Among the records below, find each line containing the word "computer" and copy it.
★ ★ ★
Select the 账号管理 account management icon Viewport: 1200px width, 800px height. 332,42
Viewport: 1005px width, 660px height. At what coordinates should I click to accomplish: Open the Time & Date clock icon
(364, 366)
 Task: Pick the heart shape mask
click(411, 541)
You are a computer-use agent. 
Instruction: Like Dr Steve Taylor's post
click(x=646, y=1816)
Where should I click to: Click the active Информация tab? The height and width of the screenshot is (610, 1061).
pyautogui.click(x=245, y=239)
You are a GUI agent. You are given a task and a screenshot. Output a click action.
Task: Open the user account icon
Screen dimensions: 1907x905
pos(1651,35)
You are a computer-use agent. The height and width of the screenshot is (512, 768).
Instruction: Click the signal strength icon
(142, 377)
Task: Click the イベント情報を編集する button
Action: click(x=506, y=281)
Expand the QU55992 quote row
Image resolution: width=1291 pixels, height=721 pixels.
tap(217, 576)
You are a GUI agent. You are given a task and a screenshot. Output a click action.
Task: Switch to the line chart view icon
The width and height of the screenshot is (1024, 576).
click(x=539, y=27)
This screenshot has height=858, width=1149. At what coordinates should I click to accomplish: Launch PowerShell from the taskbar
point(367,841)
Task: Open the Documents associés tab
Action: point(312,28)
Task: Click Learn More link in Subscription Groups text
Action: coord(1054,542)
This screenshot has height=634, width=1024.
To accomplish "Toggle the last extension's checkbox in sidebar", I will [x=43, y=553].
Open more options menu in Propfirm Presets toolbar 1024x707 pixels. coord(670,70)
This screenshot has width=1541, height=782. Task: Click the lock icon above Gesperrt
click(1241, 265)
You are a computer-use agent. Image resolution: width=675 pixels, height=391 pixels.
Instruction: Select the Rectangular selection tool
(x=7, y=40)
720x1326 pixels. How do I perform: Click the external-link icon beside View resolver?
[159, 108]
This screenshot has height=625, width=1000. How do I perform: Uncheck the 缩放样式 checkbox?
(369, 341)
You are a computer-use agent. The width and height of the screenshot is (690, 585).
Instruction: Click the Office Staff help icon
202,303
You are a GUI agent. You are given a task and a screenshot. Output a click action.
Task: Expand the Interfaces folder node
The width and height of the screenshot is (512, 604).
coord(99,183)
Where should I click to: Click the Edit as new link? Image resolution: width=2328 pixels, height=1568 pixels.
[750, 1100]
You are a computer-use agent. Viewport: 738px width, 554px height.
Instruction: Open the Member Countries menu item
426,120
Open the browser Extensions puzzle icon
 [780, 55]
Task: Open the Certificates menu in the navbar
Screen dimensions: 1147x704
★ ★ ★
Output for this exercise.
You are a computer-use agent. 
You are a computer-use agent. The height and width of the screenshot is (512, 768).
You are a computer-use agent. Image resolution: width=675 pixels, height=391 pixels.
You are a computer-use agent. The width and height of the screenshot is (690, 585).
You are a computer-use agent. Viewport: 738px width, 554px height.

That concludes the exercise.